Less noise. Same information.

Readable by default

Successful builds stay short. Failing builds surface the failed tasks, test names, and warnings without making you scroll through pages of task output and daemon noise.

Built for agent loops

When coding agents run Gradle repeatedly, they dump all output into their context window. build-brief reduces that to a concise summary while preserving signal.

Raw log always available

The full log is streamed to disk and the path is printed after every run. When the summary is not enough, the complete output is right there.

Gradle-stack agnostic

Operates at the Gradle process level. Designed for Spring Boot, Ktor, Android, Kotlin Multiplatform, plain JVM, and multi-project builds.

Install

Homebrew, binary, or source.

brew tap static-var/tap
brew install static-var/tap/build-brief

Works with Homebrew on macOS and Linuxbrew on Linux.

Download the latest release archive for your platform:

https://github.com/static-var/build-brief/releases/latest

Archives follow this naming pattern:

  build-brief_<version>_darwin_arm64.tar.gz
  build-brief_<version>_darwin_amd64.tar.gz
  build-brief_<version>_linux_arm64.tar.gz
  build-brief_<version>_linux_amd64.tar.gz
  build-brief_<version>_windows_arm64.zip
  build-brief_<version>_windows_amd64.zip
git clone https://github.com/static-var/build-brief.git
cd build-brief
go build -o build-brief ./cmd/build-brief

Then move the binary onto your PATH.

Quick start

Commands you will actually use.

Run tests
build-brief test
Run a build
build-brief build
Pin daemon reuse
build-brief --daemon-mode on \
  --gradle-user-home /tmp/bb-gradle test
Pass flags to Gradle
build-brief -- --stacktrace test
Check token savings
build-brief gains --history
Full help
build-brief --help
Agent integration

Teach your tools to use it.

build-brief can install instructions into AI coding tools so they route Gradle commands through it. Agents that follow these instructions will use build-brief instead of calling Gradle directly.

Local install

Updates AGENTS.md in the current project.

build-brief --install
build-brief --install-force

--install-force creates the file if it does not exist.

Global install

Detects which AI tools you have installed and updates their global instruction files. Interactive — you choose which tools to update.

build-brief --global
GitHub Copilot CLI ~/.copilot/copilot-instructions.md
Claude Code ~/.claude/CLAUDE.md
Codex CLI ~/.codex/AGENTS.md
OpenCode config + managed plugin
Gemini CLI ~/.gemini/GEMINI.md
Scope

What it covers.

build-brief works at the Gradle process and log level. It is not tied to any particular plugin stack or framework.

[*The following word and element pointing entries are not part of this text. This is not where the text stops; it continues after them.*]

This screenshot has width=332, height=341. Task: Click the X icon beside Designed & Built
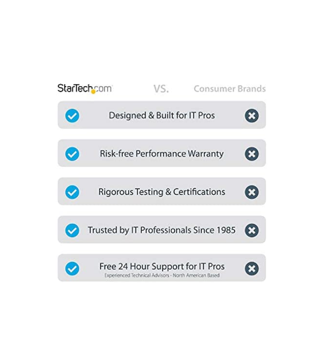[252, 116]
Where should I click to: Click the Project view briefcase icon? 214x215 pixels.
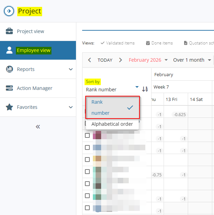click(9, 31)
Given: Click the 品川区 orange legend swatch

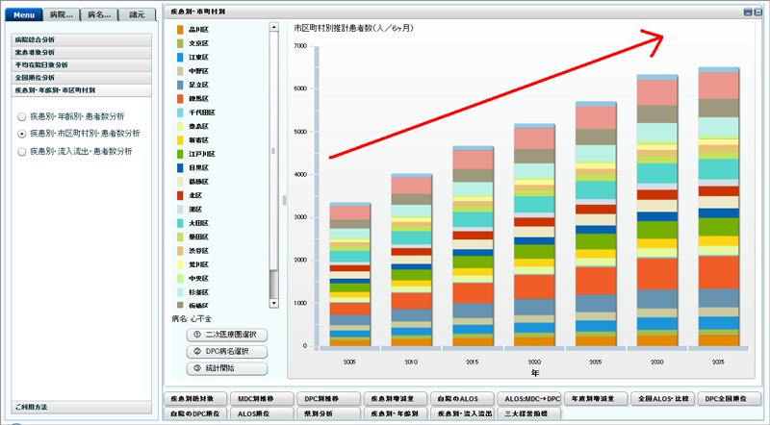Looking at the screenshot, I should tap(180, 30).
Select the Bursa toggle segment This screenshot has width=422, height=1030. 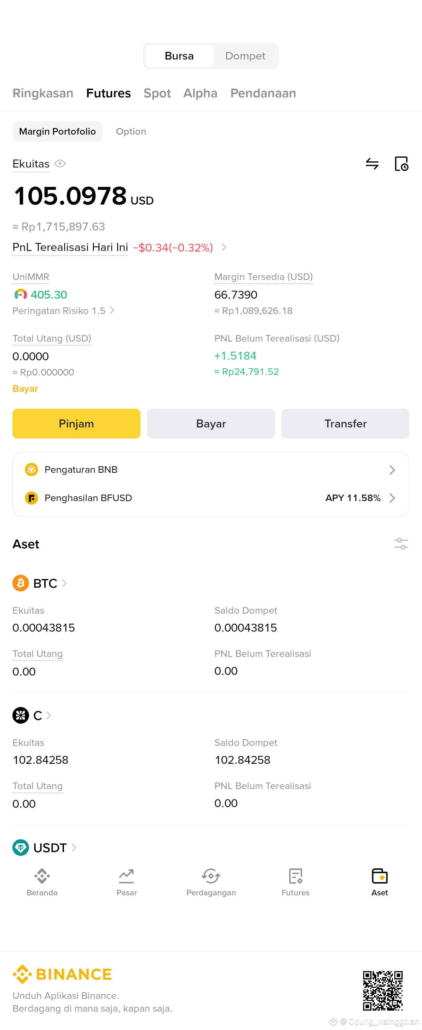[x=179, y=56]
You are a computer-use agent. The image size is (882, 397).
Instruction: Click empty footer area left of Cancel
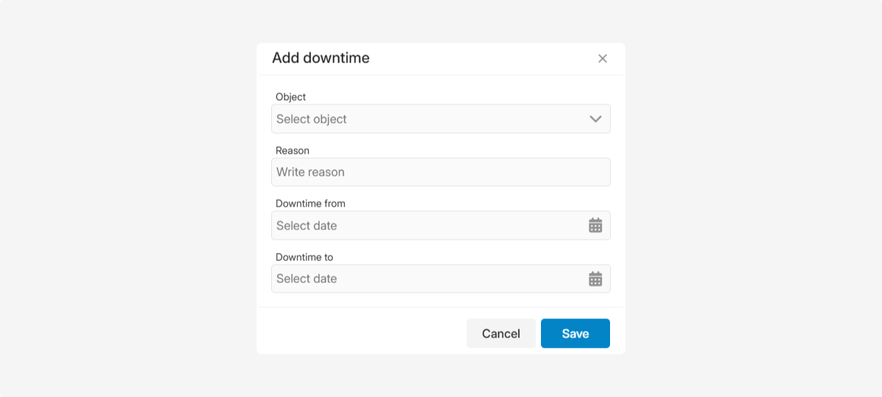[x=360, y=333]
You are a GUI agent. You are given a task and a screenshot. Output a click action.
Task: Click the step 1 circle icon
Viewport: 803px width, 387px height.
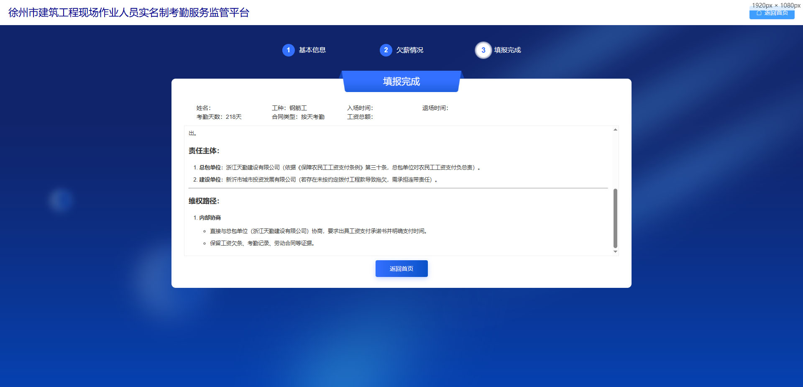tap(288, 50)
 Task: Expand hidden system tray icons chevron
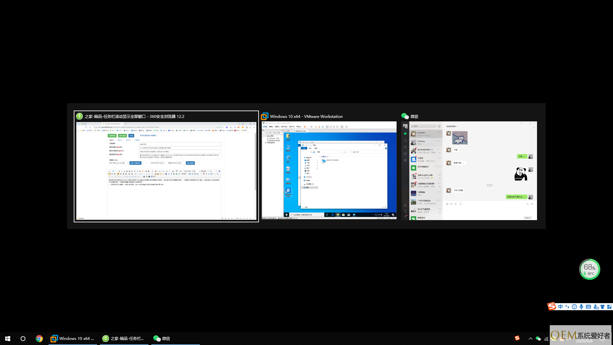[530, 339]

Spring Boot Ktor Android Kotlin Multiplatform Plain JVM Multi-project builds
Token tracking

Operational feedback

build-brief gains reports rough token savings using a chars-divided-by-4 estimate. Useful when agents hit noisy builds repeatedly. Not billing-grade.

build-brief gains --history
build-brief gains --format json
build-brief gains --reset
FAQ

Common questions.

Does it replace Gradle?

No. It wraps Gradle, preserves the exit code, and keeps the raw output. The goal is a better default terminal view, not a new build system.

Does it hide stack traces or failures?

No. Failures stay visible in the summary. If the short output is not enough, the raw log path is printed so you can inspect the full output.

Is this only for one type of Gradle project?

No. It works at the Gradle process level, so it handles Spring Boot, Ktor, Android, KMP, plain JVM, and multi-project builds.

Why use this with coding agents?

Agents tend to re-run noisy commands in a loop. Shorter summaries make it easier for them (and for you) to spot what changed without flooding the context window.

How accurate is the token tracking?

Approximate. It uses a chars-divided-by-4 estimate and is meant as operational feedback, not precise accounting. Some commands save more than others.

How does daemon reuse work?

build-brief does not implement its own daemon. It leans on Gradle's normal daemon behavior. Use --daemon-mode on and a shared --gradle-user-home for more reliable reuse across repeated runs.

How do updates work?

If you installed with Homebrew, run brew upgrade build-brief. Otherwise, grab the newest build from the latest release.